• **INSTRUCTIONS FOR THE TASK**
Copy out the rows from the line containing "Where should I click to: Click the red circle" through the end of the rows, both ends included, keeping the requests as they are. Scale every coordinate in the answers by 1.05 and round to whole numbers, with halves rounding up.

──────── DATA FOR PROCESSING

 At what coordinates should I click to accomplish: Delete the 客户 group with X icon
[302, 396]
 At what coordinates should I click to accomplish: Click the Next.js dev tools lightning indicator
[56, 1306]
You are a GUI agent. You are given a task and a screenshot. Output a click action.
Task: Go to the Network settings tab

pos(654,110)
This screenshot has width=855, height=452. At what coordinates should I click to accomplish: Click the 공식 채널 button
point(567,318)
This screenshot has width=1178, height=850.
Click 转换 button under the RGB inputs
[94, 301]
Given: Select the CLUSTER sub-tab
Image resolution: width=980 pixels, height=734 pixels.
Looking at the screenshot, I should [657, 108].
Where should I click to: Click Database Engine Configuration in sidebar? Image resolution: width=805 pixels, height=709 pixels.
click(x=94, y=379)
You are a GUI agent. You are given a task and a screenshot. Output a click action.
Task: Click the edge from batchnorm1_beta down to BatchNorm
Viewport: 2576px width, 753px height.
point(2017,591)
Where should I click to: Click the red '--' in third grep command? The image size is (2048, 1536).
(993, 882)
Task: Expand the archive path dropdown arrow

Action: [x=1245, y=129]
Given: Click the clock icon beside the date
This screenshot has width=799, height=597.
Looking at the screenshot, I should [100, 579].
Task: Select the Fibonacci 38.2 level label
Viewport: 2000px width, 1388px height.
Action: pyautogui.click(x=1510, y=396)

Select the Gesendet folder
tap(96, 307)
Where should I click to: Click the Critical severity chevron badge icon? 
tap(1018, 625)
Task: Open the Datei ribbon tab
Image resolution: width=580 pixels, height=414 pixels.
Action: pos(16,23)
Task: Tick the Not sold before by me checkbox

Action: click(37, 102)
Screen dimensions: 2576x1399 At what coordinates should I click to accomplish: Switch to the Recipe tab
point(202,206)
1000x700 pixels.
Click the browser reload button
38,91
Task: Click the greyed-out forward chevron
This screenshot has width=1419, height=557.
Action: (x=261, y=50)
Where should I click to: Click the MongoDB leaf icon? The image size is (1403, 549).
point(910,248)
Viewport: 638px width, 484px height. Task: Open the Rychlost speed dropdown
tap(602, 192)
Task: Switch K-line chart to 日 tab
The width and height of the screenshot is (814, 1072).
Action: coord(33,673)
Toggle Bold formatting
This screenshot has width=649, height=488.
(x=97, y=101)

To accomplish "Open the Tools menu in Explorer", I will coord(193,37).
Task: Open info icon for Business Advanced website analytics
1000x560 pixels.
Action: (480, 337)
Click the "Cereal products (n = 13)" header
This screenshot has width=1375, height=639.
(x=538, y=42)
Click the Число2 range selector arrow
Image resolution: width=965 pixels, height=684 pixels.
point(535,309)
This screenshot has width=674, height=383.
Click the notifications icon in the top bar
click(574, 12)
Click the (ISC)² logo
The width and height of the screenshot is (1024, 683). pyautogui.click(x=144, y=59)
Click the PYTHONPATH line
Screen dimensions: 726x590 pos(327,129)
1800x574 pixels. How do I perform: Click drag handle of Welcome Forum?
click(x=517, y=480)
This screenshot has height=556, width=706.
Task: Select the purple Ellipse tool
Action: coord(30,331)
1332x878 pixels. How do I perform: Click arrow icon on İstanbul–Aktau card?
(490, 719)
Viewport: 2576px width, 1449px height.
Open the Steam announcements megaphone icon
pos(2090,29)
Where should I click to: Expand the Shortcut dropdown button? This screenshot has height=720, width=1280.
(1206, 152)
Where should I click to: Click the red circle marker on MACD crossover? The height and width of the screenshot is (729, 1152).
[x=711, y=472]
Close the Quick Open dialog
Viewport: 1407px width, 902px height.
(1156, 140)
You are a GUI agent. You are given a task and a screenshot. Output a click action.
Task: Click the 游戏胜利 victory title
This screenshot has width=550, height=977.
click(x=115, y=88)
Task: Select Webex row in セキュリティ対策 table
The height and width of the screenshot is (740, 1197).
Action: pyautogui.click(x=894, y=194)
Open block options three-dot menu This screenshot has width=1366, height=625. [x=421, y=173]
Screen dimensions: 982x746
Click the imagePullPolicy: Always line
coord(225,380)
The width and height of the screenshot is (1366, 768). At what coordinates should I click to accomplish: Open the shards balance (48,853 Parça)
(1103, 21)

────────────────

• **EXPECTED ANSWER**
Where should I click to: Click the red circle marker on MACD crossover? The height and width of the screenshot is (729, 1152).
[x=747, y=496]
Close the Quick Open dialog
Viewport: 1407px width, 902px height.
(1214, 147)
You are a GUI agent. You are given a task and a screenshot. Output a click action.
Task: Click the 游戏胜利 victory title
This screenshot has width=550, height=977.
click(x=121, y=92)
Task: Select Webex row in セキュリティ対策 table
The height and width of the screenshot is (740, 1197).
Action: pyautogui.click(x=939, y=204)
Open block options three-dot menu This screenshot has width=1366, height=625. [x=442, y=182]
Screen dimensions: 982x746
Click the imagePullPolicy: Always line
coord(236,399)
The width and height of the screenshot is (1366, 768). At what coordinates should I click to accomplish: Open the shards balance (48,853 Parça)
(1158, 22)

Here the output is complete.